Moreover, investigators show that there may have been earlier attempts to poison him. His wife Yuliya fell ill when the pair were on a romantic trip to the city of Kaliningrad in July, suddenly finding it "nearly impossible to stand up" and only recovering the next morning.
Three members of that FSB squad allegedly booked flights to that city when the pair travelled there.
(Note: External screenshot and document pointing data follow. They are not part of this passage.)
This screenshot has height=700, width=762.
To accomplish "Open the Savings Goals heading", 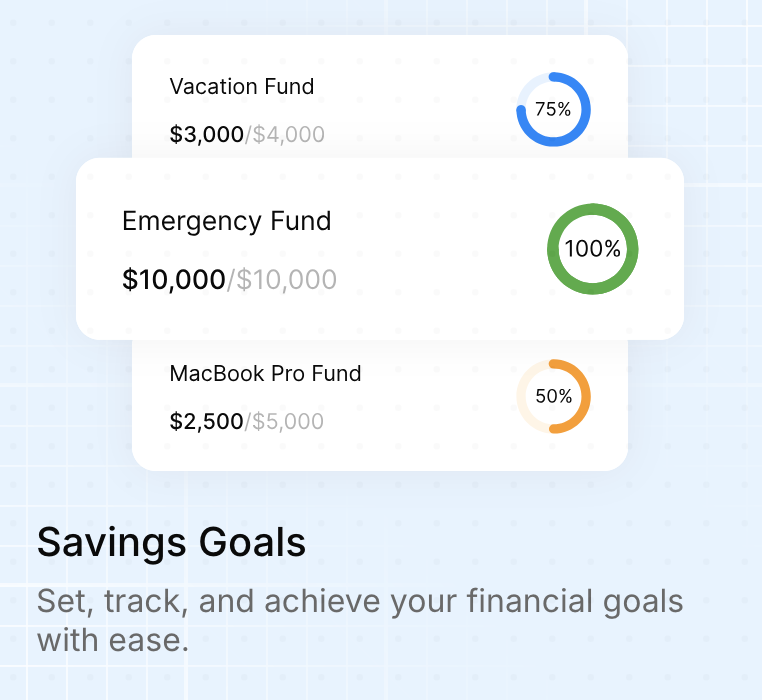I will (172, 543).
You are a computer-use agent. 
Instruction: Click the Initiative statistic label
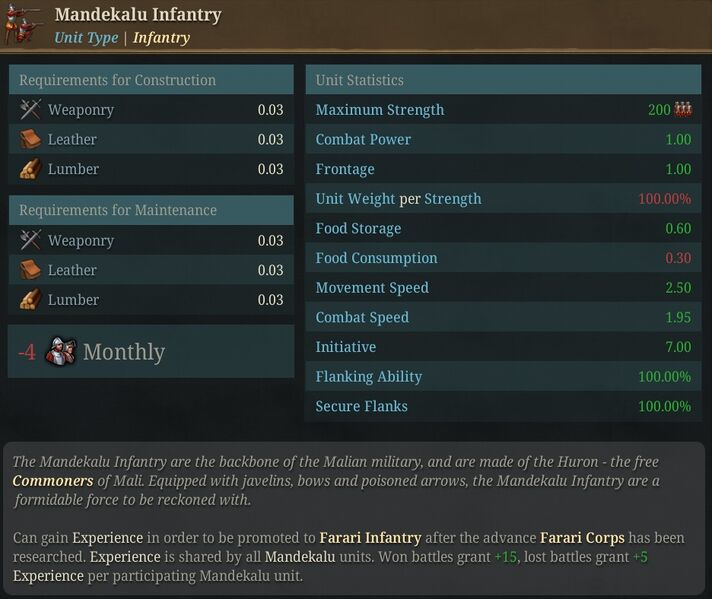pyautogui.click(x=346, y=347)
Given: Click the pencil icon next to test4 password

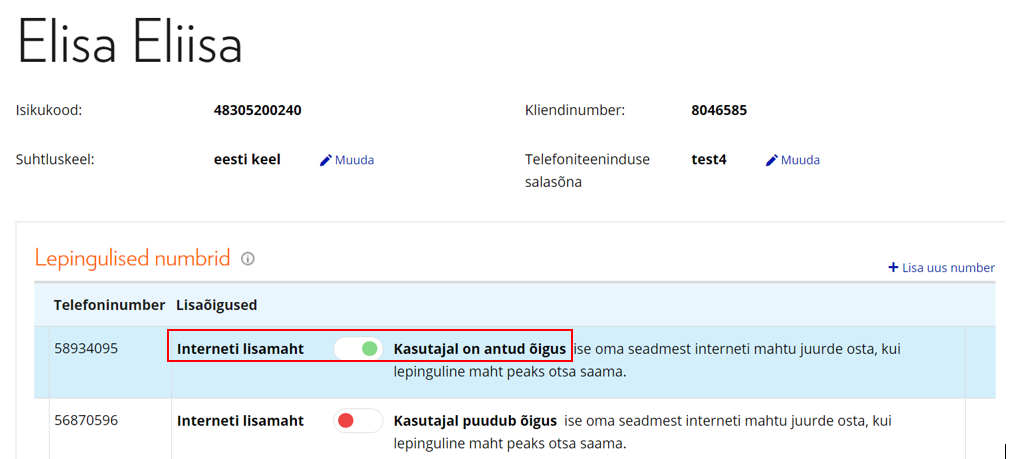Looking at the screenshot, I should coord(771,160).
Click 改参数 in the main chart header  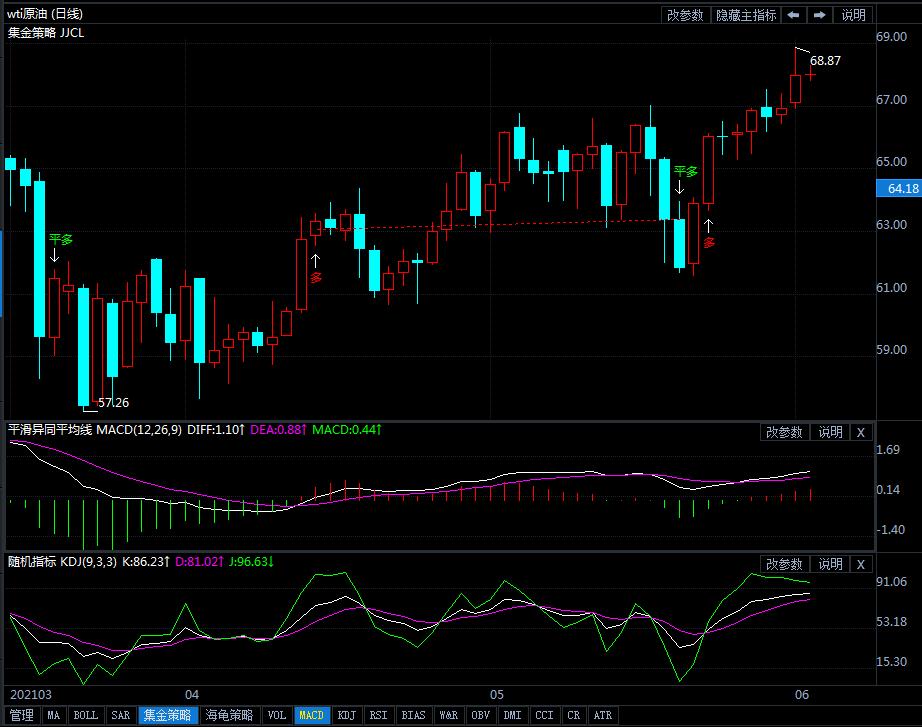tap(685, 15)
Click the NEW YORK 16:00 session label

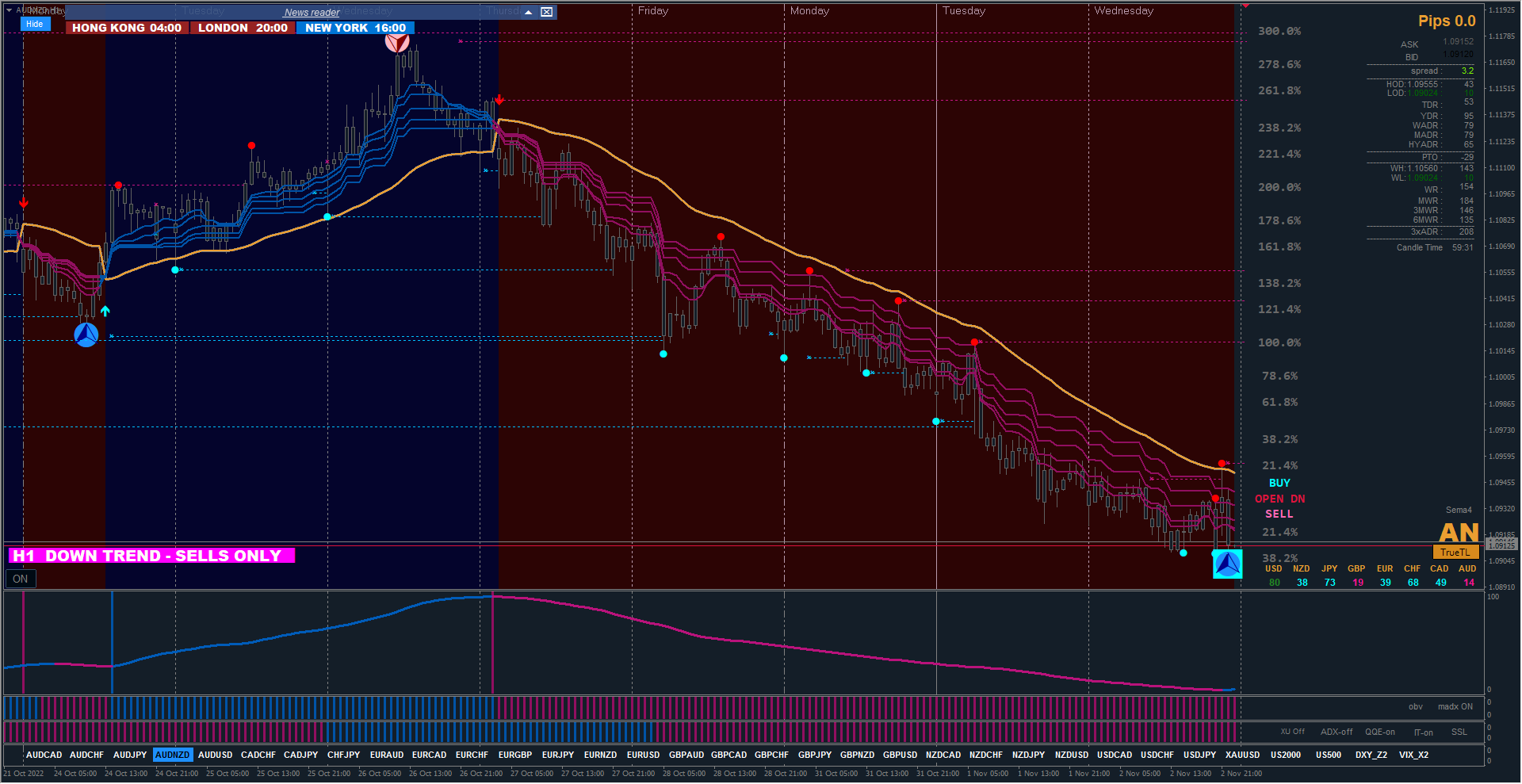pos(355,28)
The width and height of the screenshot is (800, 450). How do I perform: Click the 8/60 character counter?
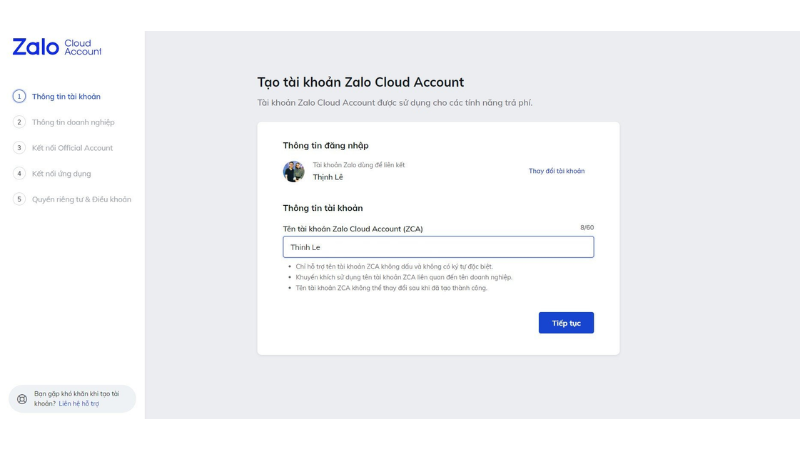pos(587,228)
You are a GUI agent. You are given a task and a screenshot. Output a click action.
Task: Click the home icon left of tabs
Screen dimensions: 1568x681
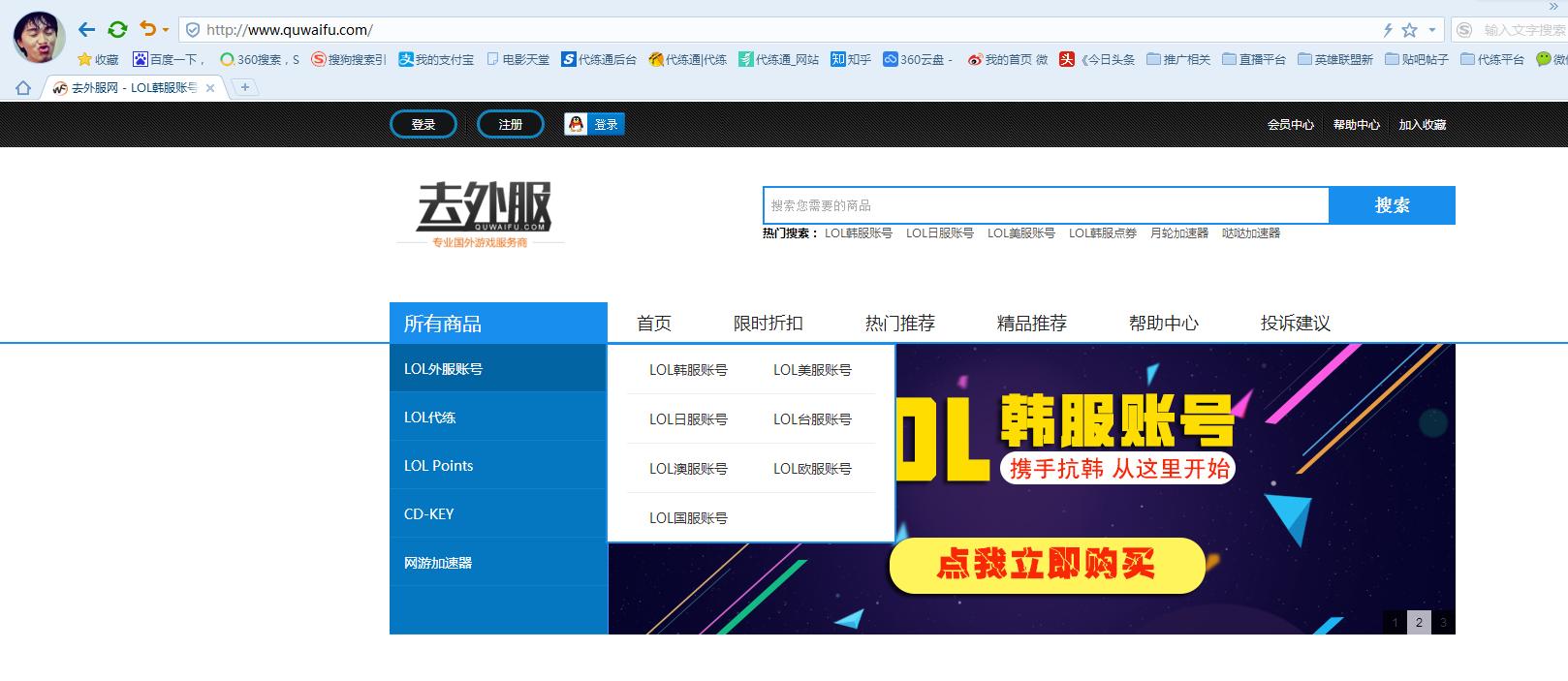[x=23, y=88]
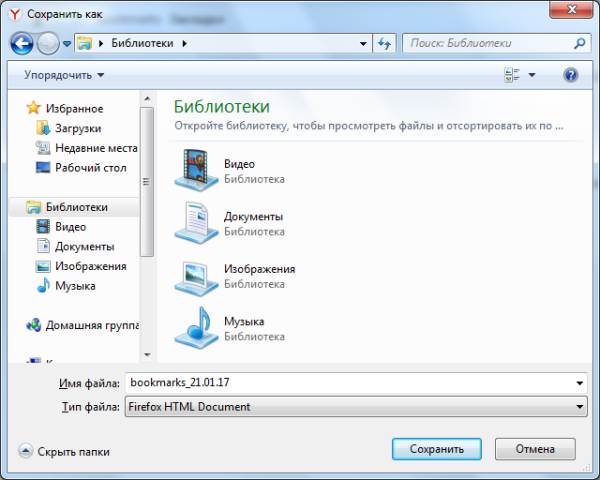Collapse folders with Скрыть папки
Viewport: 600px width, 480px height.
64,451

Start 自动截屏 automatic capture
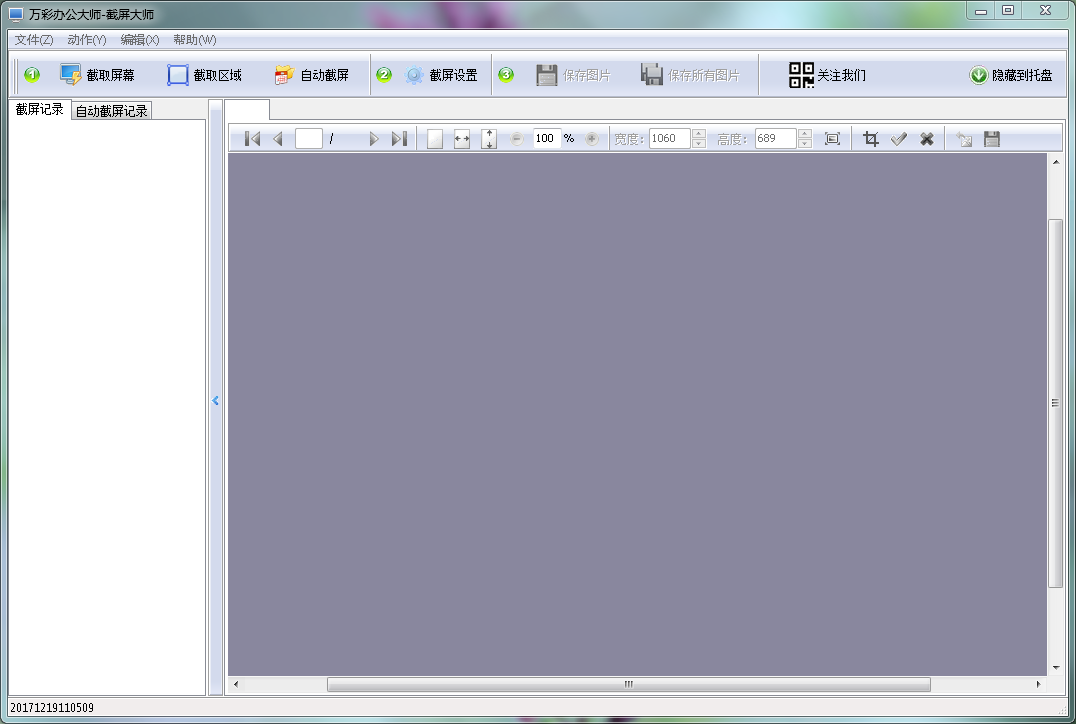click(285, 75)
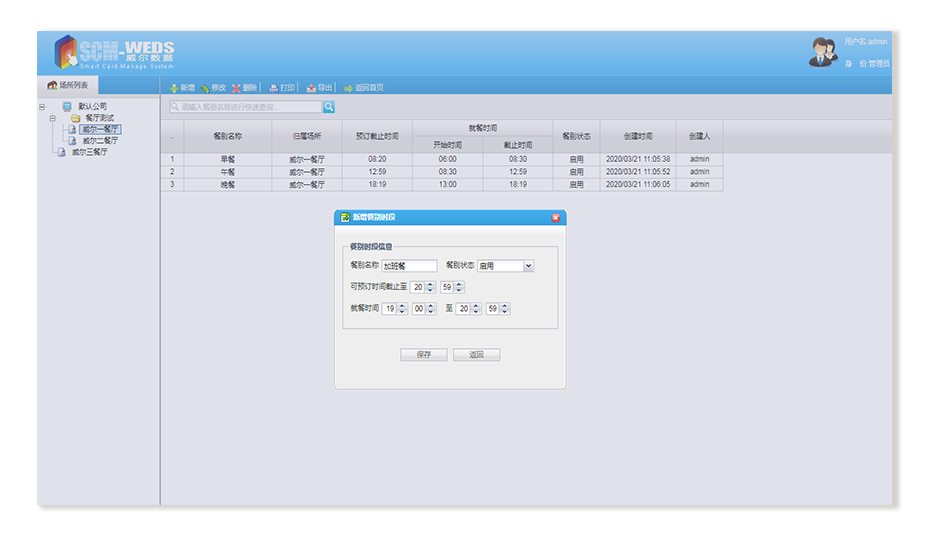Click the booking deadline hour stepper arrows
This screenshot has height=544, width=936.
pyautogui.click(x=430, y=287)
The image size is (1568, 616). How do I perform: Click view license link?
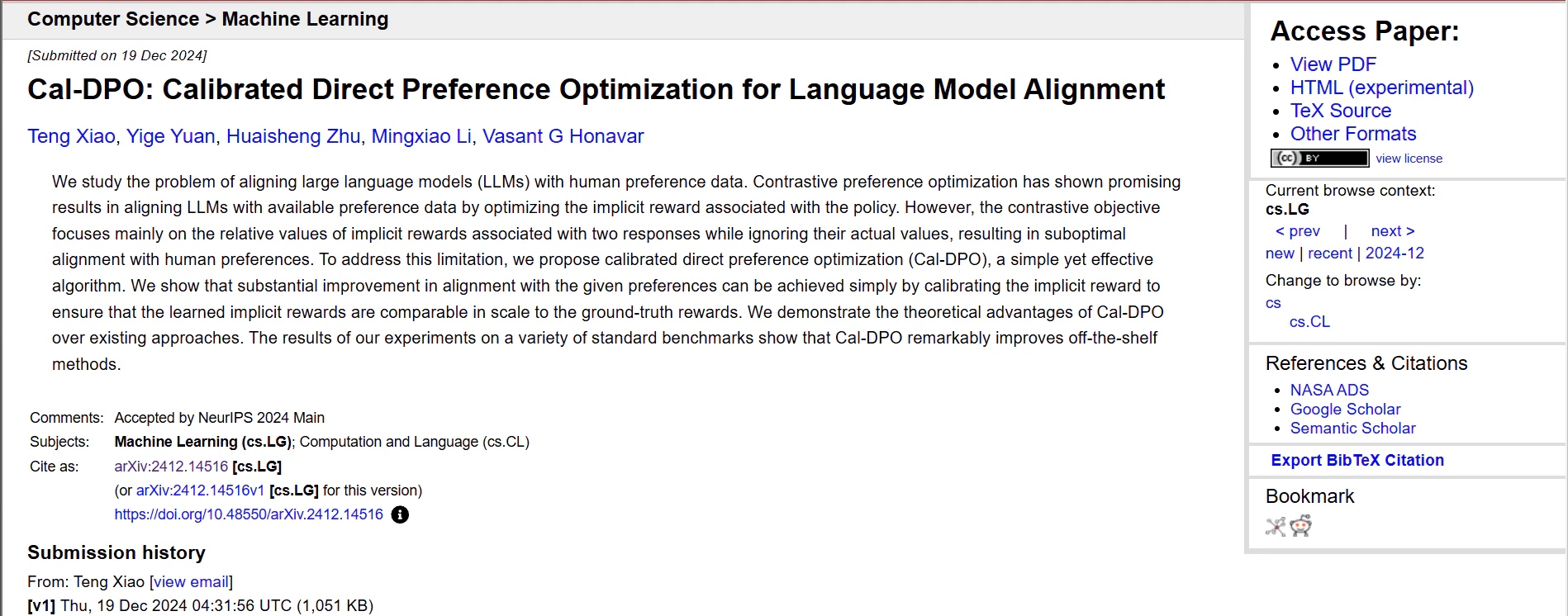click(x=1409, y=159)
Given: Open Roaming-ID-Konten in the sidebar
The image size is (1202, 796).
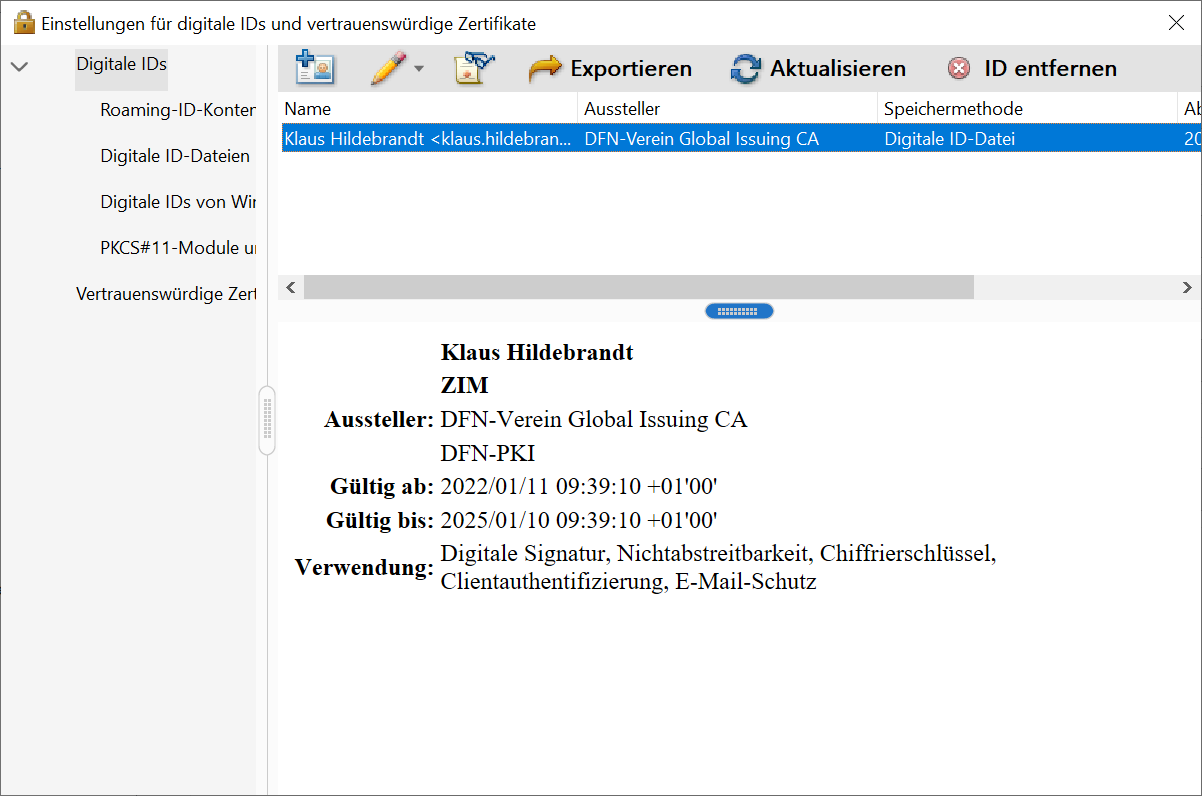Looking at the screenshot, I should click(x=177, y=110).
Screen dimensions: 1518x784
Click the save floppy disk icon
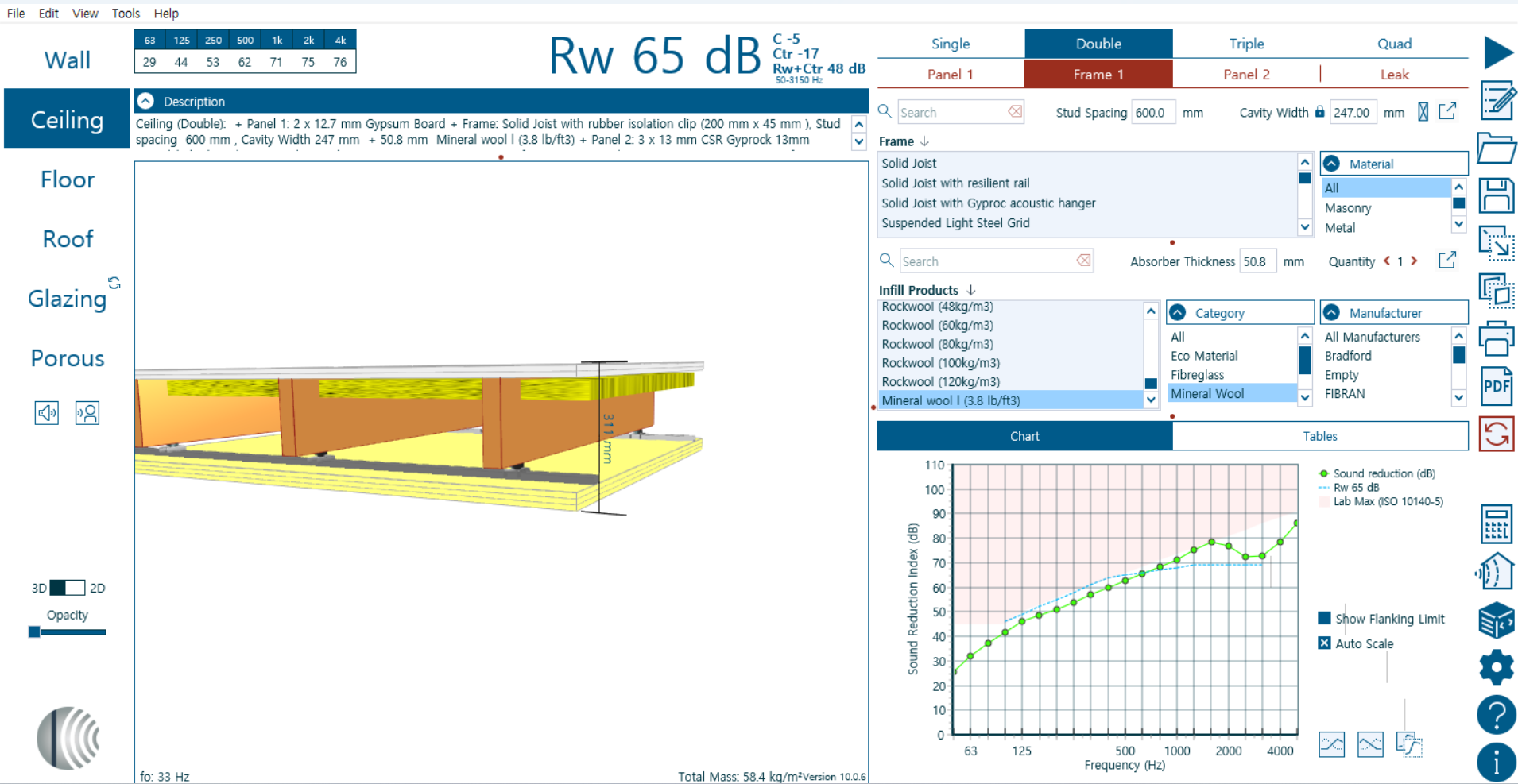pyautogui.click(x=1497, y=195)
They all spoke on the phone several times with Col Makshakov just before their flights.
"Given this implausible series of coincidences, the burden of proof for an innocent explanation appears to rest purely with the Russian state," the report concludes.
Bellingcat also released a timeline showing the FSB agent's movements alongside that of Mr Navalny and his team, as well as a report showing their methodology for the investigation.
The investigative news site previously named agents of the Russian military intelligence agency GRU who in 2018 allegedly carried out the poisoning of Sergei and Yulia Skripal in Salisbury.
This is a fascinating and detailed investigation that says a lot about Vladimir Putin's Russia.
It shows that a "clandestine" FSB unit isn't so "clandestine" when investigation teams have access to mobile phone data and flight logs.
It highlights the huge resources invested into shadowing Mr Navalny since 2017: members of the unit reportedly followed him on more than 30 trips across Russia.
But the fact that - despite those resources - the Kremlin's most vocal critic is still alive suggests the security structures are no well-oiled machine.
Mr Navalny claims the authorities "have been caught red-handed".
But don't expect the Kremlin to put up its hands up and declare "You got us!"
In the face of criticism - either at home or abroad - Moscow's knee-jerk reaction is to deny everything. And to keep denying everything: no matter how much evidence is presented.